**Directions**
For this exercise, please return exactly the line containing "The width and" and each line after it through the end of the records, with no pictures included.
·····
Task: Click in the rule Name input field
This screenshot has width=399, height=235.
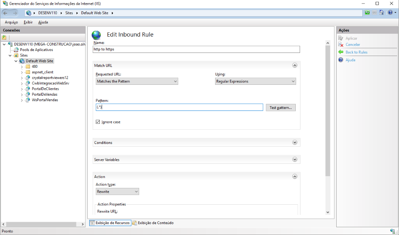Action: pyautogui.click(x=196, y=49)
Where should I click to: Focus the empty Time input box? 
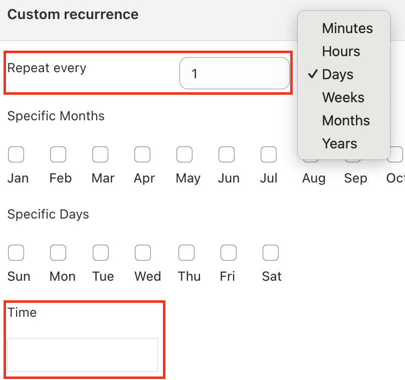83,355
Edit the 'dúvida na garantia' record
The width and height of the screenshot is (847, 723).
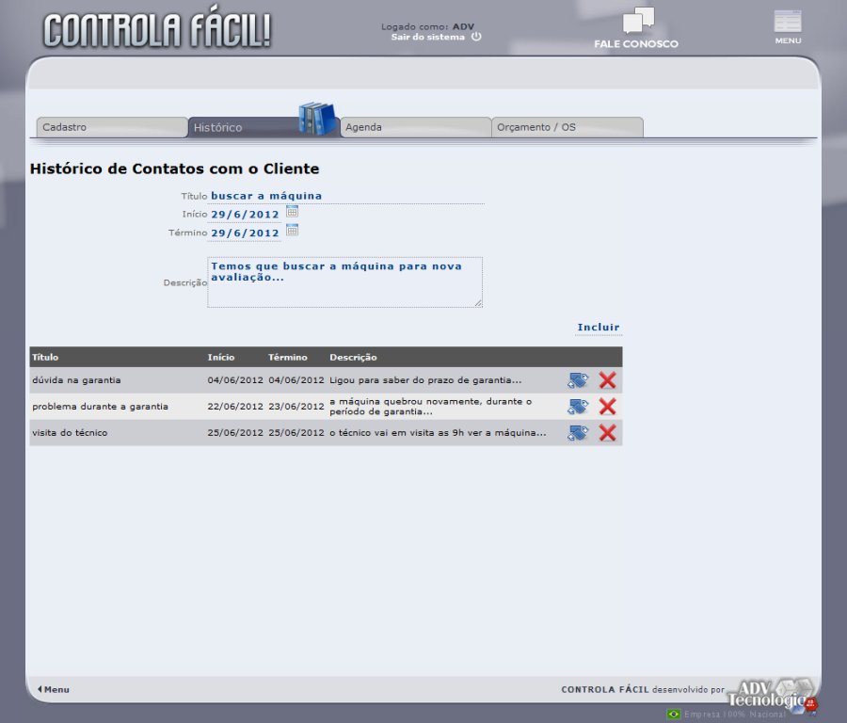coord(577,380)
·····
**Result of the task**
The width and height of the screenshot is (847, 723).
coord(577,380)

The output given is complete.